DATA RECORDS:
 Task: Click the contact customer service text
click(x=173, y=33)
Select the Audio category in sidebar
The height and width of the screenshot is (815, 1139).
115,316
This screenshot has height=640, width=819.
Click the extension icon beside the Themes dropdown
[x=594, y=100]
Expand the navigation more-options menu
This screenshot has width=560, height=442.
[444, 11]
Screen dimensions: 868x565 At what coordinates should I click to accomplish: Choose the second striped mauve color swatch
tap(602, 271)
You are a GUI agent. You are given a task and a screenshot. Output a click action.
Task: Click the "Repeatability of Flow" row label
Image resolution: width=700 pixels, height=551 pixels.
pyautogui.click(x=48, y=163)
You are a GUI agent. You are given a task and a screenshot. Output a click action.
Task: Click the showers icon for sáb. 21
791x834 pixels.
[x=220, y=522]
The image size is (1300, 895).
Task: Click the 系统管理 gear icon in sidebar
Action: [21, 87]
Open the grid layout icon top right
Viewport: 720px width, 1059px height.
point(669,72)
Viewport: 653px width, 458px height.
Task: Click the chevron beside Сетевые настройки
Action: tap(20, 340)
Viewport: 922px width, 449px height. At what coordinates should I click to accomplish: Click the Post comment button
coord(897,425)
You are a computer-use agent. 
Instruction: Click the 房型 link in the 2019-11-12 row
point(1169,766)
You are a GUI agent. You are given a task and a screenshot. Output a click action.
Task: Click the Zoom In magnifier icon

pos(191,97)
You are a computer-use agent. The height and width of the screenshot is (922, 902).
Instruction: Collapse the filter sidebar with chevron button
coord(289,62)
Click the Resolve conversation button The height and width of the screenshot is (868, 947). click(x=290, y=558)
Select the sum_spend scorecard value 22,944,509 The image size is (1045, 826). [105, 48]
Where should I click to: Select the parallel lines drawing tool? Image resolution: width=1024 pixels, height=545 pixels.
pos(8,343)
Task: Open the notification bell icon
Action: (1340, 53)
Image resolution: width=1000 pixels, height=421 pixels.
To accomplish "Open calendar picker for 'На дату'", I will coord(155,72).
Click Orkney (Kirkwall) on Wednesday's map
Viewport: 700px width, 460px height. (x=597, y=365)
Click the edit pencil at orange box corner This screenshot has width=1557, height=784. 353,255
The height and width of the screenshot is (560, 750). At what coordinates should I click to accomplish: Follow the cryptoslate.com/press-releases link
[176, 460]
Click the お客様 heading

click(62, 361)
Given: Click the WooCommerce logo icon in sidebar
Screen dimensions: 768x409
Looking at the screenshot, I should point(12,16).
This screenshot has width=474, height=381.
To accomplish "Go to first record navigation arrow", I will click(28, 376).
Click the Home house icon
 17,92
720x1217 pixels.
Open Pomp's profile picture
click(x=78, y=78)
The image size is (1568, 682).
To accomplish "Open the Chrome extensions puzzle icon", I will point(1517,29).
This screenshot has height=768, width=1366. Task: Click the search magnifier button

WORK INSTRUCTIONS: Only lines with the word "will" count here; copy every one from the records.

OUTPUT:
To accomplish "Open calendar picker for 'На дату'", I will coord(155,72).
To accomplish "Go to first record navigation arrow", I will click(28, 376).
To accomplish "Open the Chrome extensions puzzle icon", I will point(1517,29).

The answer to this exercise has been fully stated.